§ Data in this exercise
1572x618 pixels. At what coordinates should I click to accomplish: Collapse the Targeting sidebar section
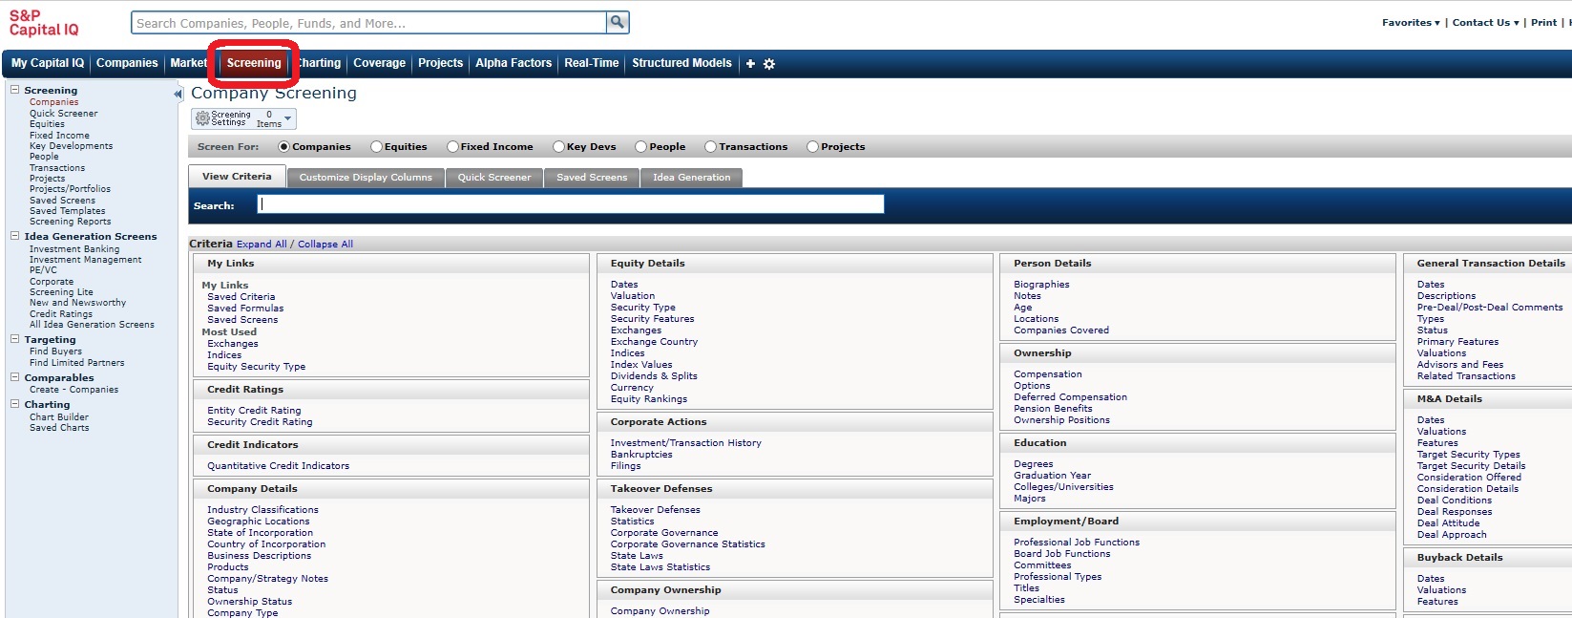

--

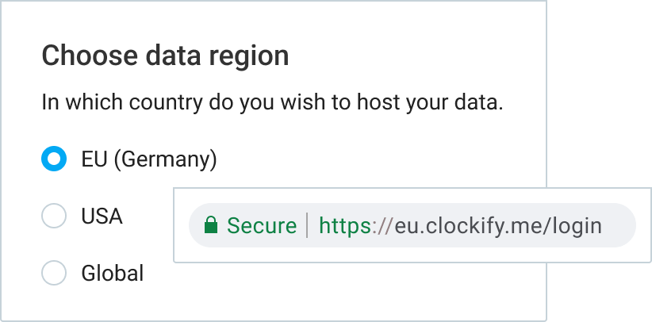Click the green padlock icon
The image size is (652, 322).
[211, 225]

==

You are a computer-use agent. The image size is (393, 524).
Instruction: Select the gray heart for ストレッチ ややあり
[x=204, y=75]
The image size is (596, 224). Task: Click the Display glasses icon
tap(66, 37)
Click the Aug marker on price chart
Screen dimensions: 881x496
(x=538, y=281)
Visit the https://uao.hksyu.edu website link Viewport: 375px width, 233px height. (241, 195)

§ Task to complete
Could you set down, exactly as written, the lines above between the one holding "Screen dimensions: 881x496" and the one holding "Visit the https://uao.hksyu.edu", inclusive, and nothing more?

§ Result of the exercise
Screen dimensions: 881x496
(x=538, y=281)
Visit the https://uao.hksyu.edu website link Viewport: 375px width, 233px height. (241, 195)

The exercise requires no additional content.